Over the two years we worked together, as is the theme in my office, we were more than just colleagues.
He was there with his dad wisdom when my ex-fiancé unceremoniously left me; he was constantly offering a familiar mix of sassy asides and appreciated compliments.
Though part of me knows it’s impossible, a little bit of me still expects to see him walk into the office, rest his elbows on the edge of my cubicle and say “Hey, you writing some shit” or to see him wave to me from the driver’s seat of a passing little red Ford truck or text me asking for a business contact’s phone number because he left the Post-It note I gave him at his desk.
But he won’t be out here “selling some shit” or caring for his Corvette or enjoying his new deck with his wife anymore. I’m still kind of in a state of disbelief, but that’s the new reality for so many whose he touched.
In the same week as Mr. Wilson’s unexpected incident, tragedy seemed to be a theme.

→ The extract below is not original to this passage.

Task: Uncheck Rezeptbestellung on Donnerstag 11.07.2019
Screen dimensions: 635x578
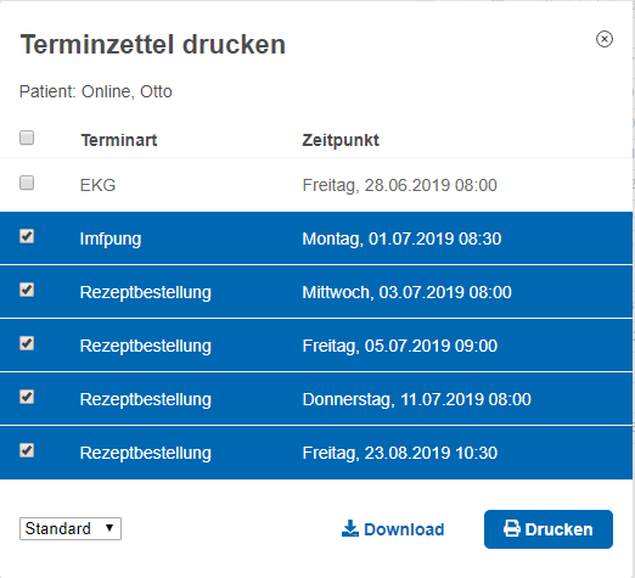Action: pyautogui.click(x=27, y=397)
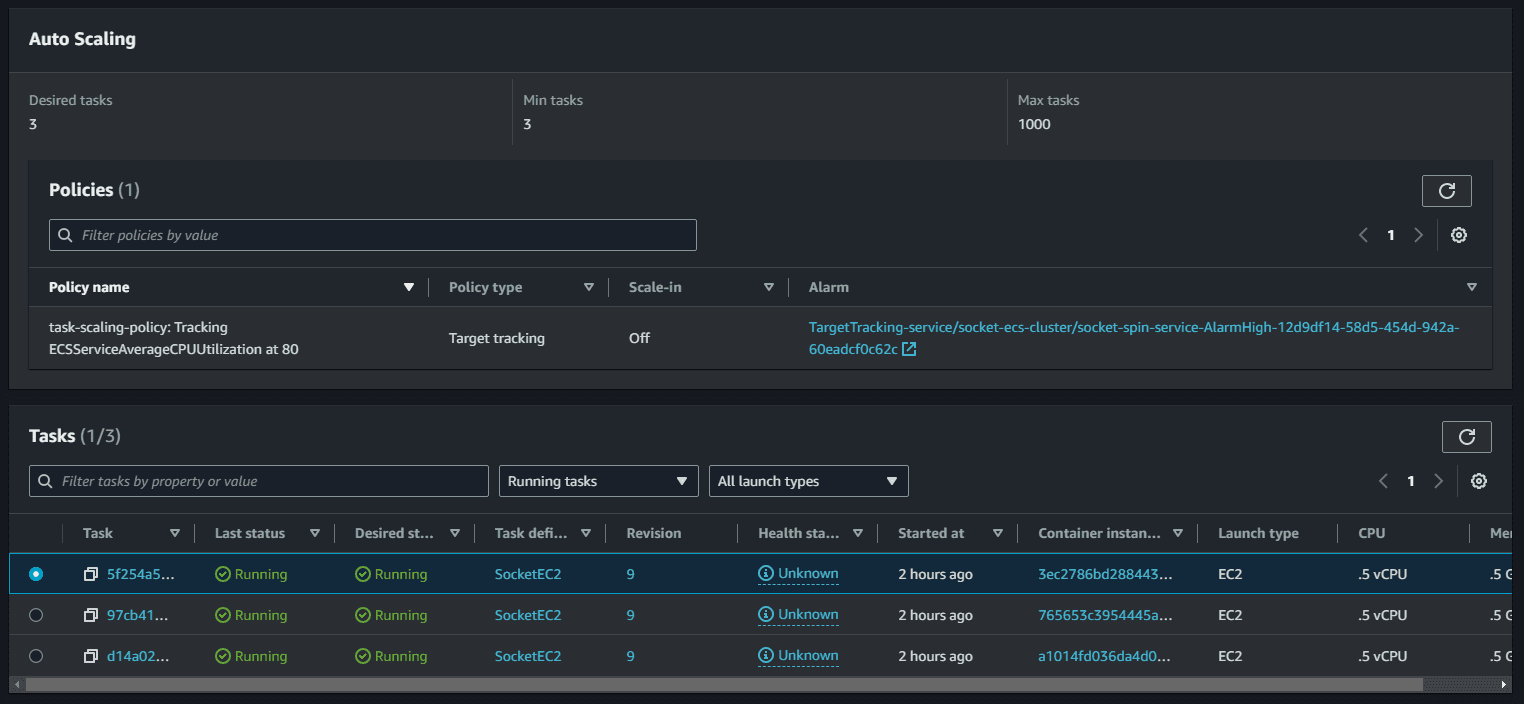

The University of Washington lost a student when a girl had an embolism and died at Drumheller Fountain; my alma mater had an active shooter scare, which had the potential to remove many a great mind of my generation from this earth; and a couple who had attended high school with my BFF Sierra and I were in a terrible accident. The young woman, a few years younger than me, died, and the man, who graduated a year before me, is still suffering from serious injuries.
I learned the news of the latter incident through a message from Sierra. She told me what happened, followed by:
“I just wanted to say again that I really love you and appreciate having you in my life.”
Sierra and I met as lifeguards back in 2010. Next year will mark a decade of friendship. Our Facebook-imposed (for lack of better personal recollection) friendiversary was Feb. 23.
I can’t, and don’t even want to attempt, to imagine my life without her in it.
We’ve enjoyed nine years now of impromptu hikes (mountain goating, we called it), shopping trips and adventurous photo shoots, as well as late-night conversations about any-and-everything while either “camping” at her family’s country home or sleeping under the stars in my 1996 Toyota Tacoma truck bed.
She on numerous occasions has dropped what she has going on to be there for me, finding whatever way she can to be there for me (even without a driver’s license) both virtually and physically.
She’s the exciting, vibrant spark there to cheer me up when I’m being my usual over-analytical, verging-on-cynical self.
Admittedly, I sometimes end up balancing her out as well, as the more organized mind to her exuberant spontaneity … but I still love her.
Though we are separated by almost an entire state and don’t see each other very often, she’s one of those friends who I can not see in a year and still interact with like no time has passed whatsoever.
Sierra Skye, thank you for nine years of friendship and I look forward to finding a fabulous way to celebrate 10 next year.
I appreciate every single thing you’ve brought to my life.